- **What you should do**
Transcribe exactly the line that contains "You are a computer-use agent. The" and every line after it to the end of the entries, and nothing more.

### The input

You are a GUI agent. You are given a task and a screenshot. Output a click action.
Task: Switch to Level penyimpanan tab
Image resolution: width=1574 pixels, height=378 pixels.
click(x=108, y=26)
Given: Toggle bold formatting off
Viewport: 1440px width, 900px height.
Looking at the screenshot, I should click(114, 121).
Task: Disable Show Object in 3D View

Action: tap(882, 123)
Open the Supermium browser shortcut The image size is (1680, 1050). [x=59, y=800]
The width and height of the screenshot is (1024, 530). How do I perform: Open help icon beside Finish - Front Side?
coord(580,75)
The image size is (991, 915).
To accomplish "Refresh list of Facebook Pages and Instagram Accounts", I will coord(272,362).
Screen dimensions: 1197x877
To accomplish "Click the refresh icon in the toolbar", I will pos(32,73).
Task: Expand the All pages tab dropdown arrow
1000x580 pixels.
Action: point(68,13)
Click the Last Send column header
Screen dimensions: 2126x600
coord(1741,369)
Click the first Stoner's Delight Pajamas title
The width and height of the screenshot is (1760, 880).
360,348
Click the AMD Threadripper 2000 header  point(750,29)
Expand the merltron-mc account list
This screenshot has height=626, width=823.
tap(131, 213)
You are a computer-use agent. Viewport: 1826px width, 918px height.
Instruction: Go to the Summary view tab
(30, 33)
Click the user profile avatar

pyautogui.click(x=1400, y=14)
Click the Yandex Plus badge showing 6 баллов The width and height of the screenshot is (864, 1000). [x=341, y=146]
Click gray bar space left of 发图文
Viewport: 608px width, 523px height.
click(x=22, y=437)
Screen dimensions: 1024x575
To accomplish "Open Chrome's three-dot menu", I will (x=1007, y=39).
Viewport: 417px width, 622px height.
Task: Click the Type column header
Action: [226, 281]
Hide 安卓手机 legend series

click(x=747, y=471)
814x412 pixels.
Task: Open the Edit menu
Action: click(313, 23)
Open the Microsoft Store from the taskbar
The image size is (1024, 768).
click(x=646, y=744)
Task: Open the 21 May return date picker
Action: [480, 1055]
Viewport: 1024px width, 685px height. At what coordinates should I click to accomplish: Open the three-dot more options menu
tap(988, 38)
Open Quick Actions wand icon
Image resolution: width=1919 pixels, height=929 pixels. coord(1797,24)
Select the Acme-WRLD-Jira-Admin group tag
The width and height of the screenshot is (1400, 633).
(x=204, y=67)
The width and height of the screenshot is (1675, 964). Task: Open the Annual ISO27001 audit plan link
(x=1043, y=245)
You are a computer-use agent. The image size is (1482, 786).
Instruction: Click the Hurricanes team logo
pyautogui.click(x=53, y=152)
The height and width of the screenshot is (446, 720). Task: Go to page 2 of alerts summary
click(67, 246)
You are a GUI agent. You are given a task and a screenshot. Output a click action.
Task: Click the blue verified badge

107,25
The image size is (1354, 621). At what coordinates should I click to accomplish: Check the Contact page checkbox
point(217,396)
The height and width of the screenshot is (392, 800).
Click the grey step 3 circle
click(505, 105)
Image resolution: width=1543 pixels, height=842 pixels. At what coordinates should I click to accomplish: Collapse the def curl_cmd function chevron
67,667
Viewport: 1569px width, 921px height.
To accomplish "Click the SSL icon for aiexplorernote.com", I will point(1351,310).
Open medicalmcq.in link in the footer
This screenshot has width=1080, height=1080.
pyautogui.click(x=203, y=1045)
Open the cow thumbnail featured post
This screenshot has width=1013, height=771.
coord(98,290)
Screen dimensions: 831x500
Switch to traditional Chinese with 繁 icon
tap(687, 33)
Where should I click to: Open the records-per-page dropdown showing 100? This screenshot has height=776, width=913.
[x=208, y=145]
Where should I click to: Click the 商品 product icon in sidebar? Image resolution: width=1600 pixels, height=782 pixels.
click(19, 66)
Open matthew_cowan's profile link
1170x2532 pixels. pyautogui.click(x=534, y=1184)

######

- **Task solution**
You are a computer-use agent. The image size is (1482, 786).
Instruction: Click the Hurricanes team logo
pyautogui.click(x=53, y=152)
The height and width of the screenshot is (446, 720). Task: Go to page 2 of alerts summary
click(67, 246)
You are a GUI agent. You are given a task and a screenshot. Output a click action.
Task: Click the blue verified badge

107,25
The image size is (1354, 621). At what coordinates should I click to accomplish: Check the Contact page checkbox
point(217,396)
The height and width of the screenshot is (392, 800).
Click the grey step 3 circle
click(505, 105)
Image resolution: width=1543 pixels, height=842 pixels. At what coordinates should I click to accomplish: Collapse the def curl_cmd function chevron
67,667
Viewport: 1569px width, 921px height.
To accomplish "Click the SSL icon for aiexplorernote.com", I will point(1351,310).
Open medicalmcq.in link in the footer
This screenshot has width=1080, height=1080.
pyautogui.click(x=203, y=1045)
Open the cow thumbnail featured post
This screenshot has width=1013, height=771.
coord(98,290)
Screen dimensions: 831x500
Switch to traditional Chinese with 繁 icon
tap(687, 33)
Where should I click to: Open the records-per-page dropdown showing 100? This screenshot has height=776, width=913.
[x=208, y=145]
Where should I click to: Click the 商品 product icon in sidebar? Image resolution: width=1600 pixels, height=782 pixels.
click(19, 66)
Open matthew_cowan's profile link
1170x2532 pixels. pyautogui.click(x=534, y=1184)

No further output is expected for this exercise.